Tandis qu’Anna Netrebko ouvre la nouvelle saison du Metropolitan Opera dans le rôle d’Anna Bolena, sa maison de disque publie cette compilation qui regroupe des extraits des différents ouvrages qu’elle a interprétés sur la première scène new-yorkaise depuis ses débuts in loco en 2002 dans Guerre et Paix de Prokofiev. Les onze plages du CD alternent judicieusement airs et ensembles, ce qui permet d’entendre également certains des artistes –et non des moindres- qui ont accompagné la belle Anna dans cette aventure.

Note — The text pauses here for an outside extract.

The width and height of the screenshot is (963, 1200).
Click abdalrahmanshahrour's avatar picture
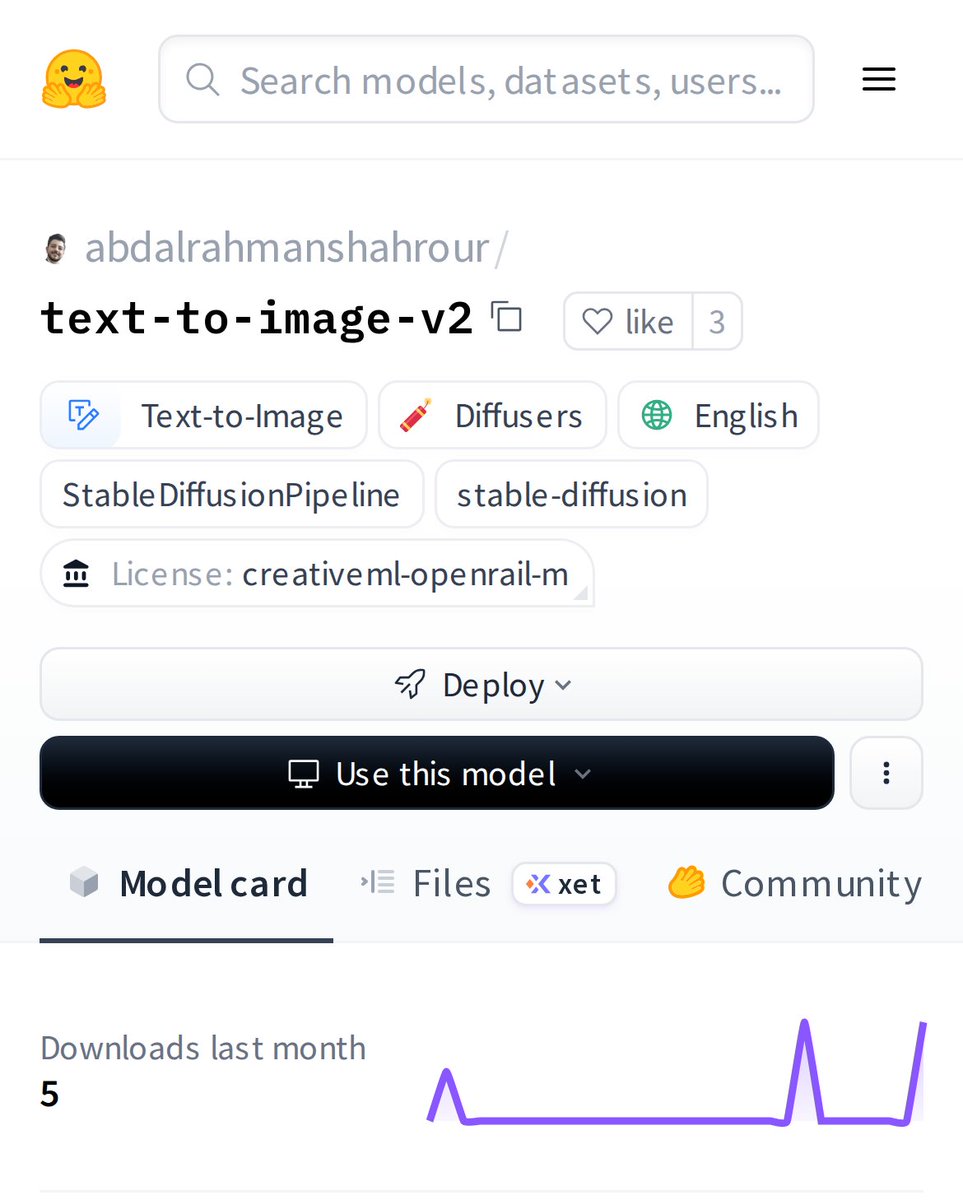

Issu des archives sonores du Met, le programme fait la part belle aux inédits. Seuls deux extraits concernent des opéras qui ont déjà fait l’objet d’une parution en DVD : les scènes de folies de I Puritani et de Lucia di Lammermoor. Cela explique sans doute qu’elles sont ici amputées de leurs cabalettes respectives, ce qui prive l’auditeur du contre-mi bémol de Lucia que la cantatrice avait réservé pour la toute fin de la scène. Mais l’intérêt de ces deux plages réside essentiellement dans l’opportunité d’entendre une interprète, disposant d’une voix large et d’une riche palette de couleurs, rendre justice aux intentions des compositeurs en donnant une consistance dramatique à ces héroïnes belcantistes, comme le firent jadis Maria Callas ou Joan Sutherland.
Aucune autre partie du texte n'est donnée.